Shirley. Not Angelface anymore. Oh, but he hasn't changed a bit; he was a bit heavier, but his legs were still gorgeous. Her heart lurched and sped up while he sat down beside her on the stairs.
"Hi Carmine," She managed around the lump in her throat.
He smiled awkwardly, "Where's Walter?"
"In London. With Toddy."
"Hey, that reminds me, you got pictures of him?" She pulled them out of her purse quickly. Carmine's smile was bittersweet. "He looks like you."
She smiled back at him, tucking the pictures back into her wallet, "How's the girl?"
"What girl?"
"The nameless girl you were dating when we broke up."
He shook his head, "She's long gone. I've been out with hundreds of girls since then. Being an ex-Broadway star makes your black book fatter." She tensed up, and he noticed, "Well, not hundreds. There's no one now, as a matter of fact."
Shirley looked up and out; through the hazy night, which had darkened to black. Her friends played football out in the moonlight. If she closed her eyes tight, erased all memory of Walter, of even Toddy, they could have been out on Knap Street, running through the safety of their neighborhood without a single care in life.
She would lean on Carmine's arm, and he'd walk her home and kiss her on the stoop, calling her "Angelface" again. Laverne would come home from her date with some cop or fireman with a story of semi-smut to tease her with. The boys would barge in, annoying them at one moment, helping the next, and Edna would be there to mother them, and Frank would be there to yell and complain.
Then she opened her eyes, and she knew that world was gone, and it would never return. But this world was wonderful, could be wonderful for them; Mr. DeFazio would work and continue to love his job in the government, and one day he would heal; Lenny and Laverne would get married and give her godchildren to spoil; Squiggy would become a better person, thanks to Francine.
She would divorce Walter and move here with Todd.
Her course of actions were pat and clear; it would happen, she knew now, and that eased her mind instantly. Coquettishly, she turned to him and asked, "Carmine, do you have any units available?"
Before he could answer her, a squawk came from the lawn; Laverne had tackled Rhonda, sending her flying backwards on her rear-end and scoring a touch-down for her team. Rhonda was complaining about the stains on her white shorts, and Laverne was performing an end-zone touchdown dance. Lenny was laughing proudly, and Squiggy was complaining of cheating....And Shirley loved all of them so much that she wanted to give out hugs, even to Squiggy, even to Francine and Chuck.

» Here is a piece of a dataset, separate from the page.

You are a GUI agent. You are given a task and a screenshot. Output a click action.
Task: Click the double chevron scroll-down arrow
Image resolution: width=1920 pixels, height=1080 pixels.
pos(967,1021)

"Hey, the fireworks are starting!" Shirley cried, watching the first burst of light explode in the air. Her friends ran to join her on the stairs; Mr. DeFazio distributing food and demanding they all eat.
Shirley caught Laverne's eye as she settled between Lenny's knees on the step below her. When Carmine wrapped his arm around her, the smile got bigger.
Laverne winked at her and held out her right friend.
The sky erupted in green, blue and red sparks.
Shirley leaned against her old boyfriend's shoulder and clasped hands with her best friend.
"Lookit these two," Squiggy smirked, refering to Carmine and Shirley, his arms wrapped around Francine, "Some things Never change."